Data for review Start Marker

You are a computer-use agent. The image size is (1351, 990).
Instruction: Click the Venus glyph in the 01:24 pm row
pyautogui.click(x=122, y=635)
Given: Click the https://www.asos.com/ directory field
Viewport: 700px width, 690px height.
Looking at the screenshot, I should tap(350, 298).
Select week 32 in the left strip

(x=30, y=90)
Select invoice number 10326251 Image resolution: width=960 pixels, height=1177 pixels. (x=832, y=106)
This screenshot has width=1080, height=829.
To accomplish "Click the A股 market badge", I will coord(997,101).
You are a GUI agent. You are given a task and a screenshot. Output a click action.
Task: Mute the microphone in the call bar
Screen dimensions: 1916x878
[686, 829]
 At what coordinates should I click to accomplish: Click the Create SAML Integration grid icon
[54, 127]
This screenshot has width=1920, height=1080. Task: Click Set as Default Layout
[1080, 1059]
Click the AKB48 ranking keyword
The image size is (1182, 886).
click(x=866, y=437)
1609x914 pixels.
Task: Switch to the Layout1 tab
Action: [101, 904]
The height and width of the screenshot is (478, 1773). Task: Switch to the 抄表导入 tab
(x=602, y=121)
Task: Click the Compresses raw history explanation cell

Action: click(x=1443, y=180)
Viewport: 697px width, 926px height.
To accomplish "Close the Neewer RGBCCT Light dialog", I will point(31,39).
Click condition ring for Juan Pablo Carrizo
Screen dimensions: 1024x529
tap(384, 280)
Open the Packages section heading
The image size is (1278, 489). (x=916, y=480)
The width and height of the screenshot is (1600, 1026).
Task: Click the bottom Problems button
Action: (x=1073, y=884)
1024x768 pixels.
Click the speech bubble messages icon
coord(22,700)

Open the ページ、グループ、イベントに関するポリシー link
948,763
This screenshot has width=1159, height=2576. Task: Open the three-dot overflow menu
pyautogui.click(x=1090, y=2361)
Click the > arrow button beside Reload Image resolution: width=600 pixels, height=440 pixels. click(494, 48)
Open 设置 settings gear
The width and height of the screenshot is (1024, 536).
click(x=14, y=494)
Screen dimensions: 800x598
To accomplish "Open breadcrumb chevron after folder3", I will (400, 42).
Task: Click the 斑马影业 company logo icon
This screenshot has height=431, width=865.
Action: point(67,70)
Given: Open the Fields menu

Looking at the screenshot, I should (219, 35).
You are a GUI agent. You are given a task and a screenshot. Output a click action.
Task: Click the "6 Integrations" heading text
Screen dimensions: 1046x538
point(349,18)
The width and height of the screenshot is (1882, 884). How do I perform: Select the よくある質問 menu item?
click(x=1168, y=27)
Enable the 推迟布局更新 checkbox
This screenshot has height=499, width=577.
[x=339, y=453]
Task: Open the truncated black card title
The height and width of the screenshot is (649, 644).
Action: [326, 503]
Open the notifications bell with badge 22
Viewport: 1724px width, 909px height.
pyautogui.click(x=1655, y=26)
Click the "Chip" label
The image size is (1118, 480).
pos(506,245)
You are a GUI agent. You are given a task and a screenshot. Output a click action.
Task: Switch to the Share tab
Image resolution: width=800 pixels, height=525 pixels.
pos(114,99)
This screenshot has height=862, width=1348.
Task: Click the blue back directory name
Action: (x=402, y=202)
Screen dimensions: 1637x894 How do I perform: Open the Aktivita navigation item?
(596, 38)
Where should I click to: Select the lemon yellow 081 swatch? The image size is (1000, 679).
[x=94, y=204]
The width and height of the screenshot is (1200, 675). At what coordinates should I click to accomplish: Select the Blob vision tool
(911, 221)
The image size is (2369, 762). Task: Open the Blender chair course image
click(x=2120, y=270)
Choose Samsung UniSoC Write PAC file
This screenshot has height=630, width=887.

Data for review End Marker

* _What to do_: Set down only these lines, exactly: the line containing "Task: Switch to the Share tab" and each line after it, through the end of the listing.

* _Worked solution_:
Task: Switch to the Share tab
Image resolution: width=800 pixels, height=525 pixels.
pos(114,99)
This screenshot has height=862, width=1348.
Task: Click the blue back directory name
Action: (x=402, y=202)
Screen dimensions: 1637x894 How do I perform: Open the Aktivita navigation item?
(596, 38)
Where should I click to: Select the lemon yellow 081 swatch? The image size is (1000, 679).
[x=94, y=204]
The width and height of the screenshot is (1200, 675). At what coordinates should I click to accomplish: Select the Blob vision tool
(911, 221)
The image size is (2369, 762). Task: Open the Blender chair course image
click(x=2120, y=270)
Choose Samsung UniSoC Write PAC file
This screenshot has height=630, width=887.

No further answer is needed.